CHECK YOUR UNDERSTANDING:
1. From the Junior Burgos biography, list every club it says Burgos signed with.
2. Using the Junior Burgos biography, decide whether each statement agrees with it, and quote the words that settle it: (a) Burgos was picked in the first round of the 2011 MLS SuperDraft. (b) Burgos played four games for Orange County Blues before rejoining Atlanta Silverbacks. (c) Burgos transferred to Cal Poly as a senior.
3. Go on with the Junior Burgos biography from its last sentence.

PROVIDED TEXT:
Salvadoran footballer (born 1988)

Efraín Antonio Burgos Jr. (born 14 August 1988), better known as Junior Burgos, is a Salvadoran professional footballer who plays for the El Salvador national team.

==Career==

===College and amateur===
Burgos grew up in San Bruno, California, attended Westmoor High School, and played two years of college soccer at San Jose State University before transferring to California Polytechnic State University in San Luis Obispo, California as a junior in 2008. He scored seven goals in 28 appearances as a Mustang before graduating in the fall of 2010. Burgos became the first Cal Poly player in history to ever be drafted in the MLS SuperDraft.

During his college years Burgos also played in the Premier Development League, for the San Francisco Seals, Bakersfield Brigade and Chicago Fire Premier.

===Professional===
On 13 January 2011, Burgos was selected in the third round of the 2011 MLS SuperDraft by Toronto FC. He signed with Toronto FC on 21 March 2012. Burgos made his debut for Toronto as a second half sub for Julian De Guzman against Columbus Crew on March 31, 2012. Burgos was released by Toronto FC on 28 June 2013.

He spent time training abroad including places such as Germany with FC Energie Cottbus of the 2. Bundesliga and Chile with Club Deportivo Universidad Católica. On 26 February 2014, he signed with Atlanta Silverbacks of the North American Soccer League. Burgos led the Silverbacks with 3 goals and 3 assists in the club's historic 2014 Lamar Hunt US Open Cup, eliminating Real Salt Lake and the Colorado Rapids before being eliminated by Chicago Fire in the quarterfinal stage.

On 4 February 2015 it was announced that Burgos had signed to Colombian club Jaguares de Córdoba, which plays in the Categoría Primera A Colombians highest league, where he would rejoin former Silverbacks teammate Junior Sandoval.

He decided to part ways with the Colombian side after the club refused to meet the terms of the signed contract between both parties. Shortly after, he signed temporarily with Orange County Blues FC of USL in April 2015, as a transition move before the summer window opened up.

After appearing in 4 games for Orange County Blues, Burgos rejoined Atlanta Silverbacks on 7 July 2015. Burgos, went on to score 4 goals and 6 assists making it a successful return to Atlanta. Burgos free kick goal vs San Antonio was nominated as the 2015 NASL Goal of the year. He was presented with an award during half time at the NASL Championship match.

INFORMATION PROVIDED:
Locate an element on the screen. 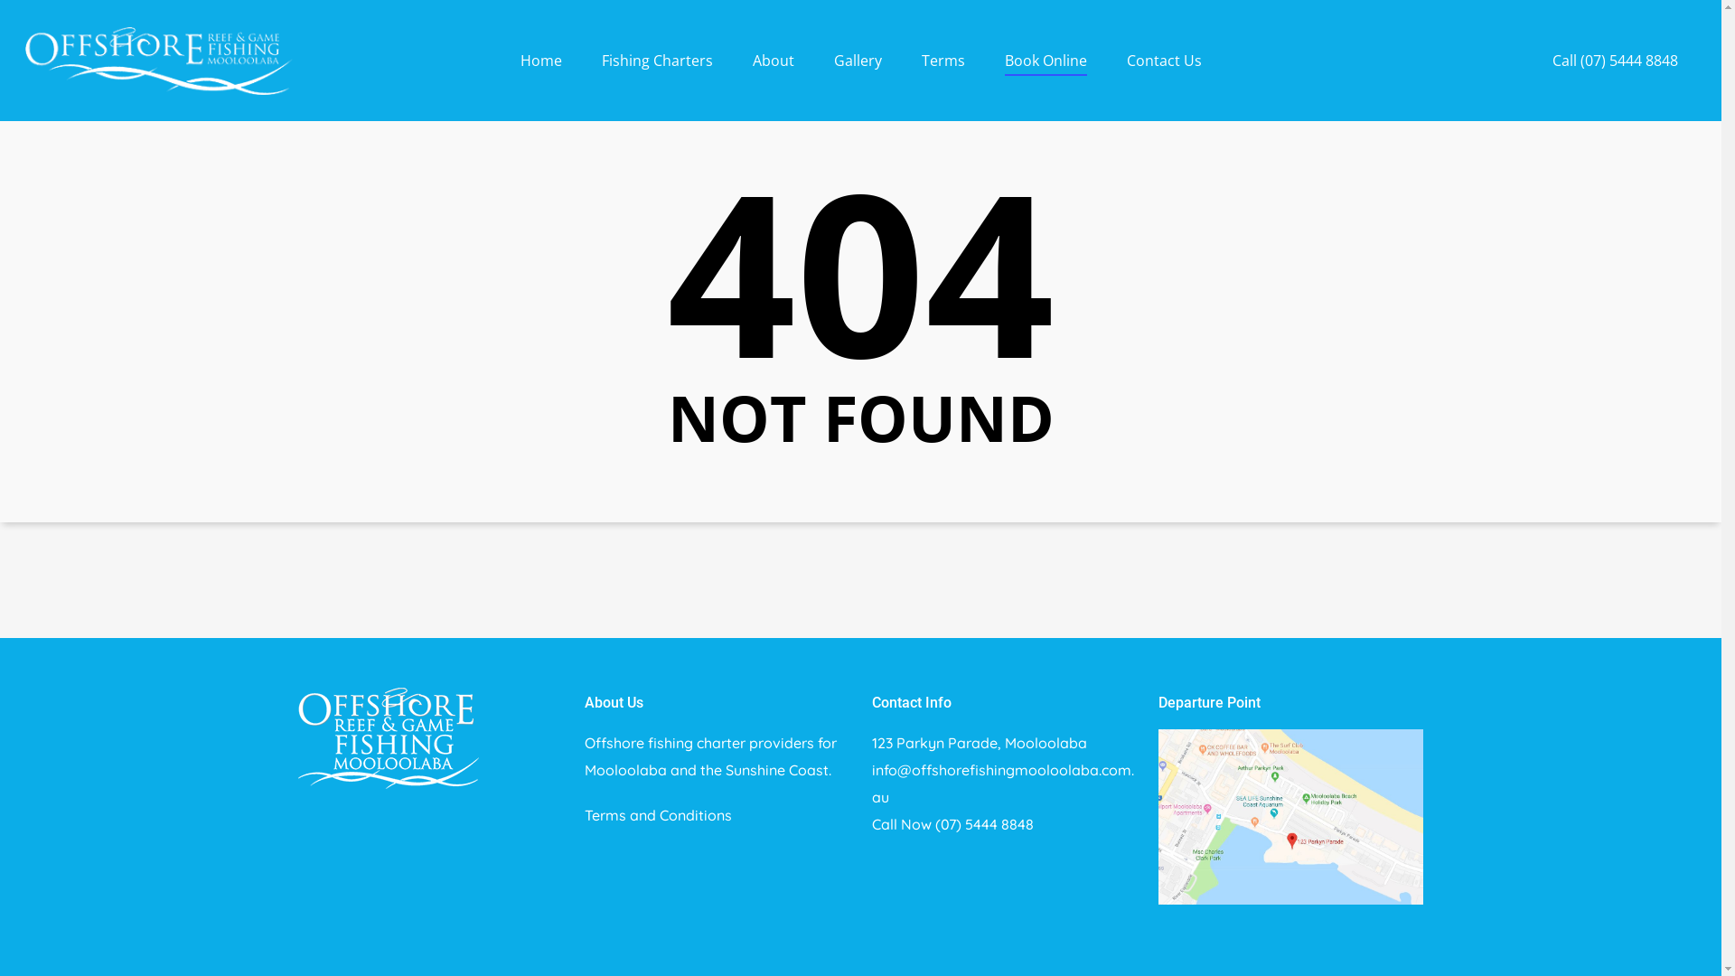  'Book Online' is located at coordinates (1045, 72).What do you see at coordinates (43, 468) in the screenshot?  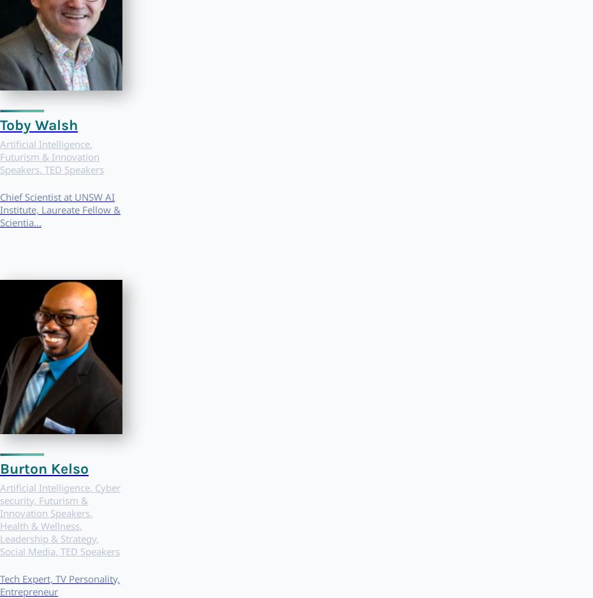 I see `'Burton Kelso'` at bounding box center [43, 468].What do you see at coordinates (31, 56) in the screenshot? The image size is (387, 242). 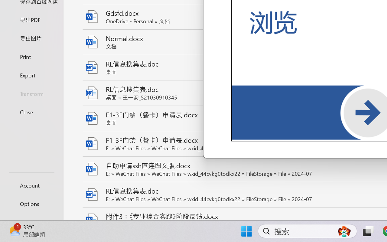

ANSWERS PROVIDED:
1.
- Toronto FC
- Atlanta Silverbacks
- Jaguares de Córdoba
- Orange County Blues FC

2.
(a) No: "selected in the third round of the 2011 MLS SuperDraft by Toronto FC"
(b) Yes: "After appearing in 4 games for Orange County Blues, Burgos rejoined Atlanta Silverbacks on 7 July 2015"
(c) No: "as a junior in 2008"

3.
On 2 February 2016 it was announced that Burgos signed with Major League Soccer's Atlanta United FC, becoming the second signing in the club's history, ahead of their 2017 MLS debut. Burgos was loaned out to the Tampa Bay Rowdies for the 2016 campaign in the North American Soccer League.

On 4 March 2020, Burgos joined USL Championship side Las Vegas Lights FC ahead of the 2020 season.

Burgos joined Chalatenango on 25 February 2021.

===International===
Burgos is a member of El Salvador's national team. He made his international debut on 30 August 2014 vs Dominican Republic, where he assisted on the 2–0 win. Burgos a member of the 2009 World Cup qualifier roster that saw him feature in the Hexagonal stage vs United States, Panama and Costa Rica becoming the youngest member of the National team to be rostered in their road to the 2010 South Africa World Cup.

In September 2014, Burgos was named to the UNCAF cup 21 men roster, where he featured in the 1–0 win over Honduras.

Burgos featured in two CONCACAF Gold Cups in 2015 and 2017, El Salvador would go on to the quarterfinal stage Vs the United States after defeating Curacao and Jamaica.

Burgos went on to represent his country in 32 international games including games vs Brazil, Spain, Argentina, Colombia, Chile and Ivory Coast. His last international game was Vs Iceland in a 1-0 win in 2020.

===International goals===
Scores and results list Italy's goal tally first.

| Goal | Date | Venue | Opponent | Score | Result | Competition |
|---|---|---|---|---|---|---|
| 1. | 18 November 2014 | Estadio Independencia, Esteli, Nicaragua | Nicaragua | 0–1 | 0–2 | Friendly |

==Personal life==

Burgos has one older sister, Sofia, and two younger siblings, Gerardo and Fatima. His mother is Morena Del Carmen de Burgos and his father is Salvadoran international Efrain Burgos, who played professional football for 16 years, mainly for Salvadoran clubs.